What the task requires: Could you return the data that follows exactly, minus the images?

Saved data entries:

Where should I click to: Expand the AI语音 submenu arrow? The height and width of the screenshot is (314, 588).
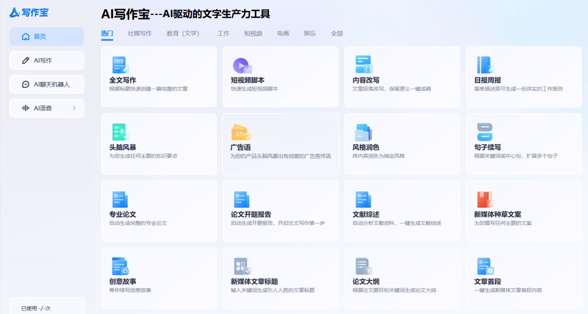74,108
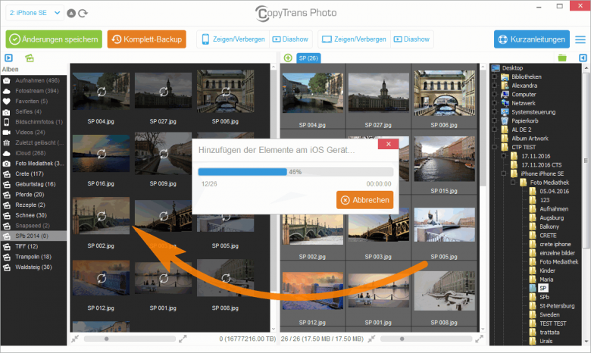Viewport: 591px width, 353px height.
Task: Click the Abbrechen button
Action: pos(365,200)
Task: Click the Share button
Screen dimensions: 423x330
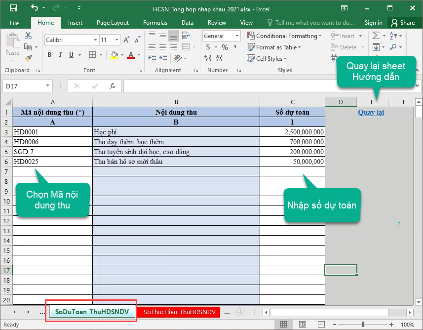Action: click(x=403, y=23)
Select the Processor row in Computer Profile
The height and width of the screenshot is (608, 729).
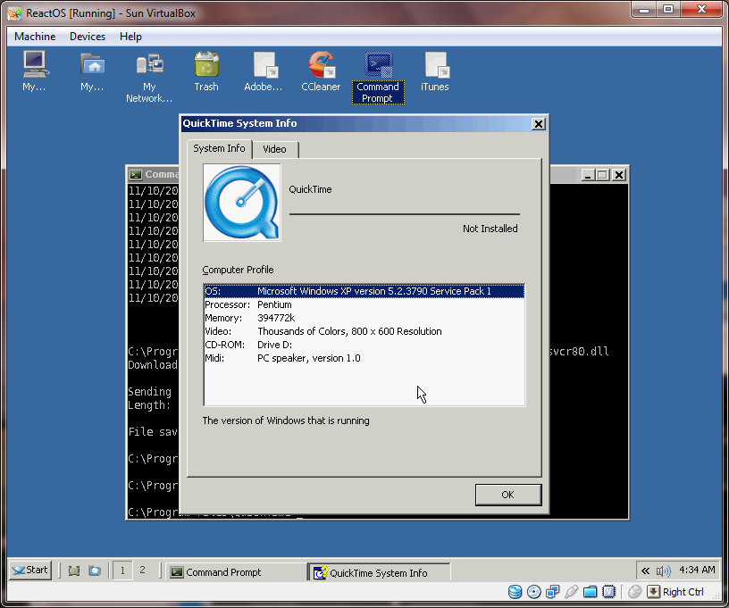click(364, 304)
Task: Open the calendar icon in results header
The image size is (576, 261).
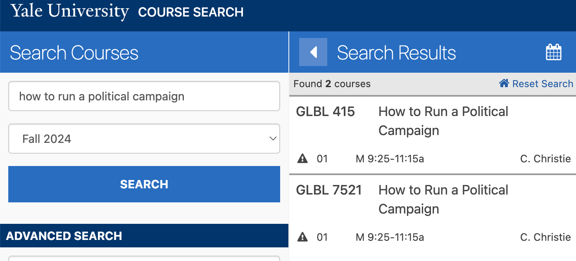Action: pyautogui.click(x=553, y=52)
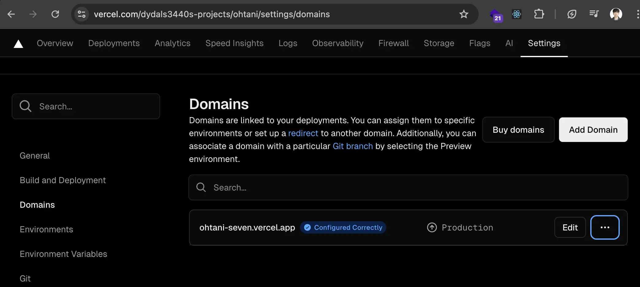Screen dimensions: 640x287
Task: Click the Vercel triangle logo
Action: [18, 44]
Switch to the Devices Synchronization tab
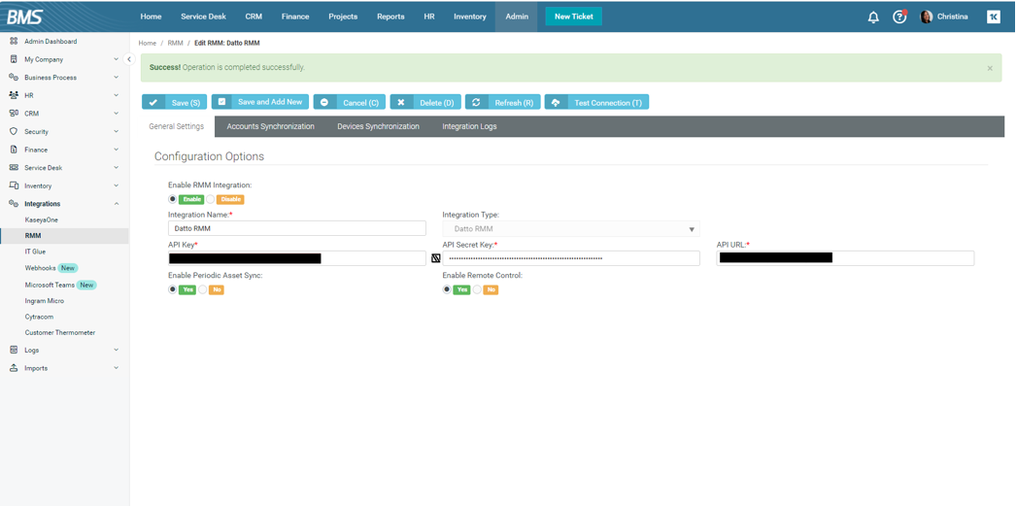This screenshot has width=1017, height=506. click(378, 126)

Solution below:
Where should I click to: Expand the AI语音 submenu arrow? The height and width of the screenshot is (314, 588).
74,108
Viewport: 591px width, 353px height.
Task: Click the Abbrechen button
Action: pos(365,200)
Task: Click the Share button
Screen dimensions: 423x330
Action: click(x=403, y=23)
Select the Processor row in Computer Profile
The height and width of the screenshot is (608, 729).
click(364, 304)
Task: Open the calendar icon in results header
The image size is (576, 261).
Action: pyautogui.click(x=553, y=52)
Screen dimensions: 640x287
Task: Click the Vercel triangle logo
Action: [18, 44]
Switch to the Devices Synchronization tab
This screenshot has width=1017, height=506. click(378, 126)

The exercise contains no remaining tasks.